Me in the New York Times on dance music's struggle to work through its midlife crisis/identity crisis, i.e. work out what it is actually about or for these days, now it's neither mainstream nor underground.

Some paragraphs that got lost but give some context and nuance:

[picking up from the knifehandchop/soundmurderer bit]
"In many ways, though, these retro-ravers are no different from contemporary rock groups like the Hives who hark back to the garage punk of the Sixties. Dance’s equivalent to the Sixties is the period 1988-92, the era of the first raves, when everything had that euphoric flush of happening-for-the-first-time excitement about it, and the well of immortal anthems seemed like it would never dry up. Next came the “1970s,” in dance music’s accelerated schema, the half-decade from 1993-1997. This was a phase of genre fragmentation, of darkness creeping into the music as drug excess took its toll, of increasing musical complexity (including concept albums) countered by punk-like attempts to get back to basics. Like rock in the Seventies, this was the period of electronic dance music's biggest sales and widest demographic reach. From 1998 onwards, dance hit a postmodern, self-referential and auto-cannibalizing phase akin to rock in the 1980s. The electronic scene became rife with revivalisms, fads for electro and synthpop, for acid house and jungle. Today, electronic dance music has reached a strange moment akin to rock in the Nineties, when it feels like there’s no clear direction forward. Grunge, to take just one example, didn’t dramatically expand the boundaries of rock form, but nor was it a straightforward revival or retro-eclectic pastiche."

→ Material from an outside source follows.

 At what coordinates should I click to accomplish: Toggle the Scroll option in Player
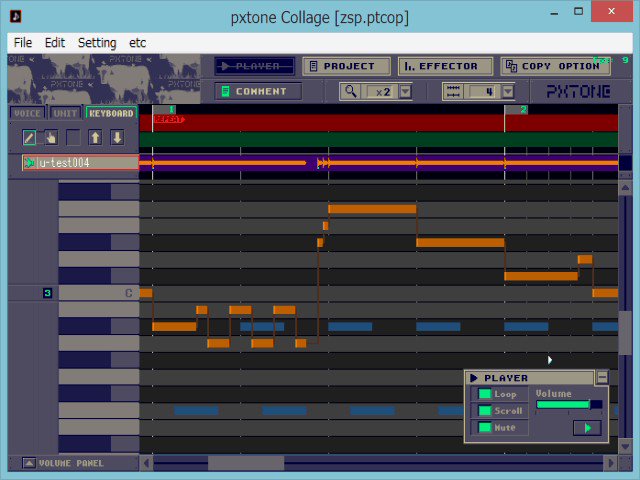(x=485, y=411)
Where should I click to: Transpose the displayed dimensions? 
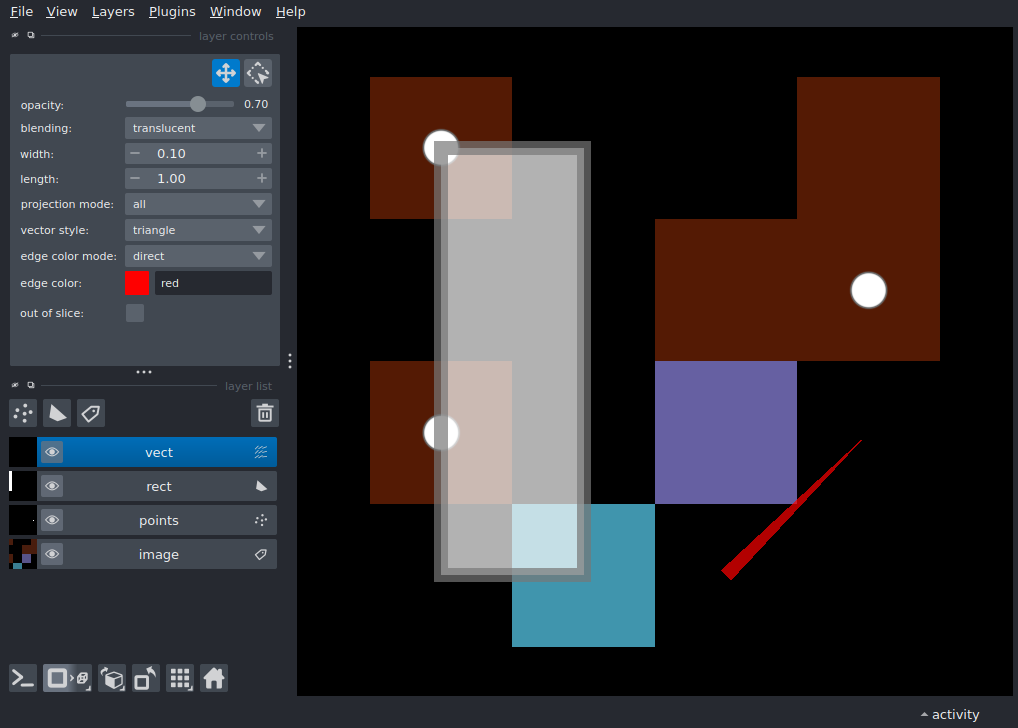(145, 678)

and this bit about why hipster familiarity bred ennui and the cool kids moved on:

"In the hipster underground, the next generation of cool kids turned away from the "facelessness" of electronic music in favor of more, er, facefull styles--garage punk revivalists, neo-postpunkers, the new folk scene. Rather than fiddling with laptops or deejay turntables, these groups either put on a show or provided a charismatic human presence to latch onto."

and this bit from earlier:

"Despite its recent setbacks, the dance scene is enjoying a resurgence in energy after a couple of shaky years, with a spate of excellent releases boosting the morale of its dedicated hardcore following. But it’s not clear if the new stylistic shifts like 'electro-house' will be enough to pull in fresh converts or change the general perception of it as a scene that’s stalled and stagnant. To grab attention again, dance music really to come up with something startlingly new. That’s what it did over and over again in its Nineties heyday. Even if you couldn’t stand a genre like jungle, it was hard to deny that it was a radical departure, like nothing you’d ever heard before. In contrast, the new subgenres generated within dance music these past five or six years tend to have a kind of 'plausible deniability,' meaning that skeptics or lapsed believers can dismiss them as tweaks of an established formula, strolls within terra cognita rather than journeys into the unknown. Until a new piece of sound-generating technology or non-musical sociocultural factor (a new drug, a new behavior) enters the fray to shake things up, it feels like the frontiers are going to stay closed. There's still plenty of future left for dance music. It just won’t necessarily scream “the future” in your face at full volume like it used to."